View: There's a growing loneliness economy to tap

Given how increasingly lonely the people of this lonely planet are – we keep being reminded that there is no Planet B – could the business world ignore a golden opportunity to capitalise on it? Globally, a new ‘loneliness economy‘ is rapidly taking shape.

US surgeon general Vivek Murthy has been fighting loneliness for a while now. He’s been at it at least since he published a 2017 piece, ‘Work and the Loneliness Epidemic’ (rb.gy/flwppa), in the Harvard Business Review, following it up in his 2020 book, Together: The Healing Power of Human Connection in a Sometimes Lonely World, and via his role in the recent reshaping of US policy to acknowledge social connection as ‘a fundamental human need, as essential to survival as food, water, and shelter’. So, it may have been inevitable that WHO would identify loneliness as a serious threat to world health.

What can be done to counteract rising loneliness? In early 2018, British prime minister Theresa May established the world’s first ministry dedicated to addressing ‘loneliness’. Not everyone was impressed, though. CBS talk show host Stephen Colbert noted, ‘They’ve defined the most ineffable human problem and come up with the most cold, bureaucratic solution.’ The ‘cold, bureaucratic solution’, however, quickly spread elsewhere. Japan appointed its own loneliness minister in 2021, as suicide rates in that country had increased for the first time in 11 years.
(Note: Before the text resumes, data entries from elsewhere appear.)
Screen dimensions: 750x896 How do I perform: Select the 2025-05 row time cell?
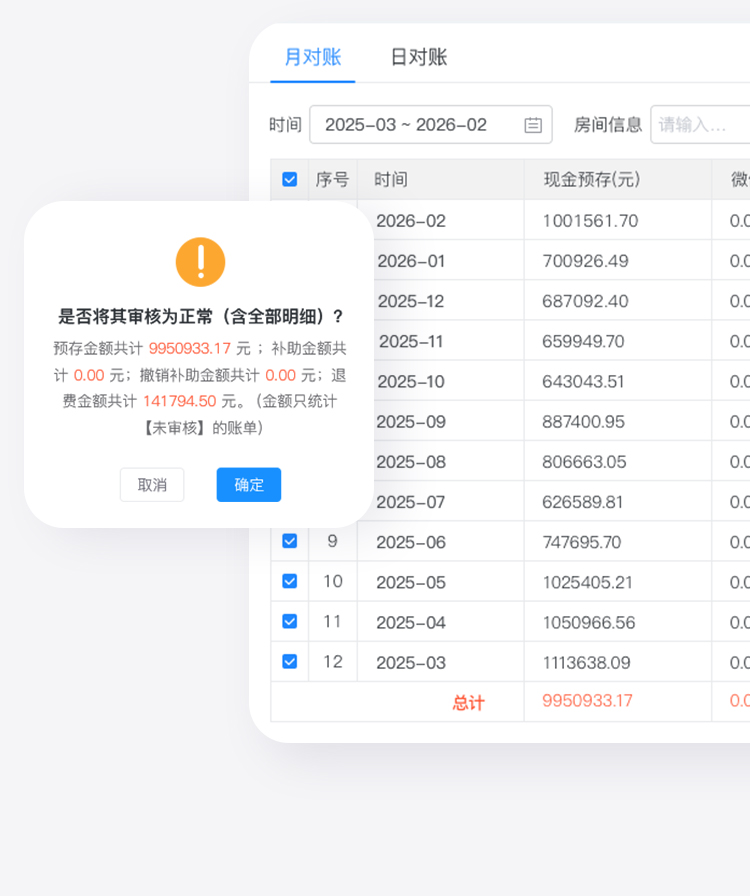pos(411,582)
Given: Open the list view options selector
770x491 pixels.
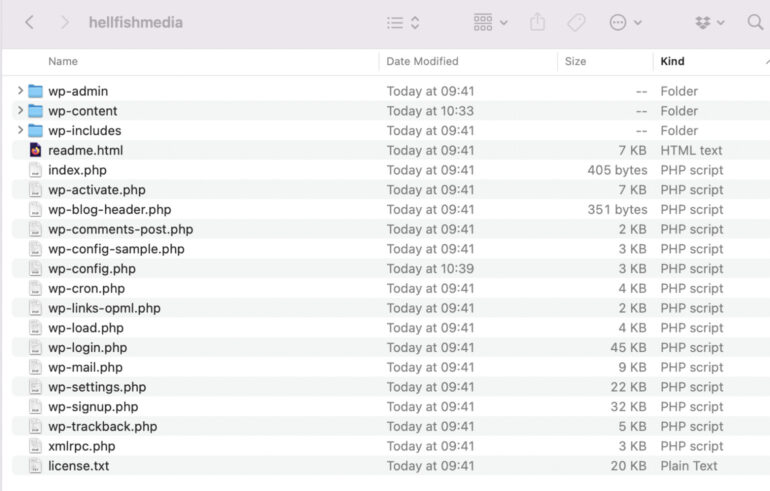Looking at the screenshot, I should [x=403, y=22].
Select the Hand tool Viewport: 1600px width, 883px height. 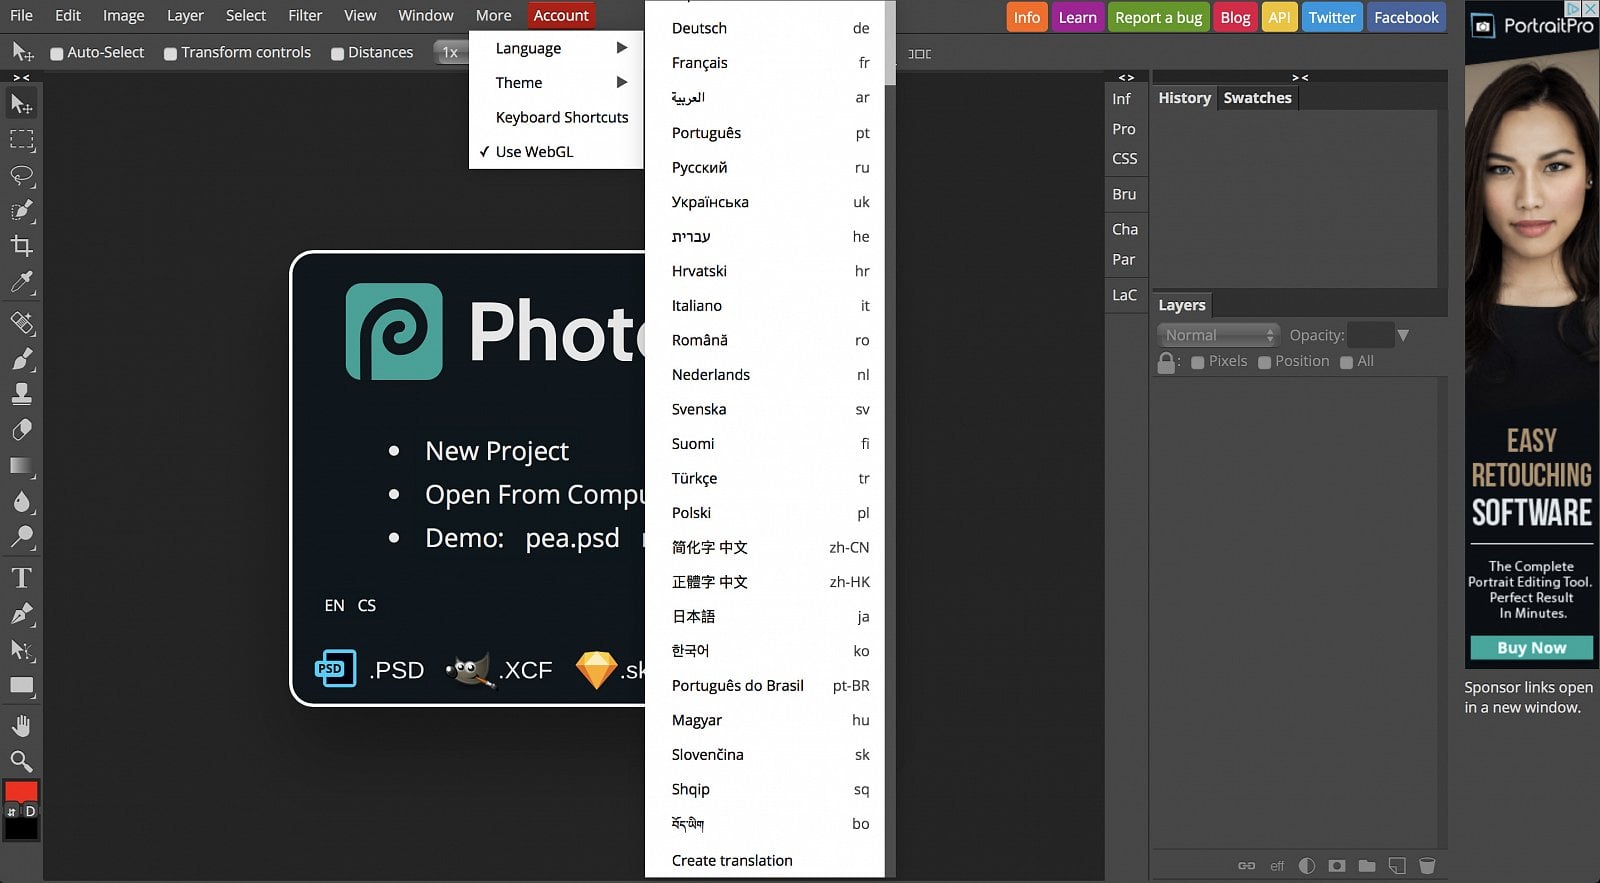coord(21,725)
Deemed the ‘loneliness economy,’ an expanding cohort of businesses is sensing the opportunity to provide attractive, marketed relationships as a means of reducing social isolation. The promise of facilitated human contact has turned into a marketing opportunity goldmine, as evidenced by the proliferation of co-living and collaborative workspaces, not to mention thousands of dating sites. A number of services – such as providing rented companions, hugging apps, massive open online courses, robot pets – have rapidly become popular in different countries.
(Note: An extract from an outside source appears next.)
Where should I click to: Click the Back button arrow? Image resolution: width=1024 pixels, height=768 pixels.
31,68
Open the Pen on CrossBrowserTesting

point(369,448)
An increasing number of creative solutions, such as an anti-loneliness club in California, companions known as ‘Handsome Weeping Boys’ in Japan (reminiscent of the professional mourners in Kalpani Lajmi’s 1993 film, Rudaali, based on Mahasweta Devi’s 1979 short story of the same name), and the ‘House of Books and Friends’ in Manchester, are also contributing to the loneliness economy.
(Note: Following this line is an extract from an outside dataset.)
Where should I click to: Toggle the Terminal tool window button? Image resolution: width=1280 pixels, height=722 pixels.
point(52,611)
AI was bound to creep into the domain sooner rather than later. Chatbots, which perhaps perpetuate loneliness while simulating relationships, have found a role. These days, it’s easy and inexpensive for ‘Theodores’ to communicate with ‘Samanthas’ a la Spike Jonze’s 2013 film, Her.The emergence of a ‘loneliness economy,’ however, presents moral dilemmas for the market-driven strategy of managing human emotions. It’s a sinister example of contemporary capitalism, where businesses take advantage of people’s desire for genuine human connections. The graver question still stands. Is it possible to treat loneliness without addressing its root causes? And the fundamental cause of the long-brewing loneliness epidemic is the breakdown of institutions. According to political scientist Robert D Putnam’s 2000 book, Bowling Alone: The Collapse and Revival of American Community, which draws on massive data that show Americans’ shifting behaviour, the unprecedented collapse in social capital – civic, social, associational, and political life since 1960 – has caused US citizens to become more estranged from one another.

According to cultural historian Fay Bound Alberti’s 2019 book, A Biography of Loneliness: The History of an Emotion, chronic forms of loneliness didn’t exist before the 19th century. Capitalism and secularism (in the Western sense of disassociation from anything religious) are the parents of contemporary loneliness.

Loneliness has been exacerbated since the 18th century by the emergence of privacy, which, being a consumable good, is again a byproduct of market capitalism.

How big is the ‘loneliness economy’? According to a McKinsey analysis, over the next decade, it may contribute to Asia’s $10 trillion consumer market. Are we then coming up with a hot-button business solution to ‘the most ineffable human problem’? If the getaway vacation industry is about ‘getting to be alone’, this lies on the other end of the spectrum. Solitude doesn’t equate to loneliness. Loneliness is defined as ‘failed solitude’ in social historian David Vincent’s 2020 book A History of Solitude. It’s complicated, for sure.

But the economy of loneliness should be booming as ‘demand’ grows to be not alone.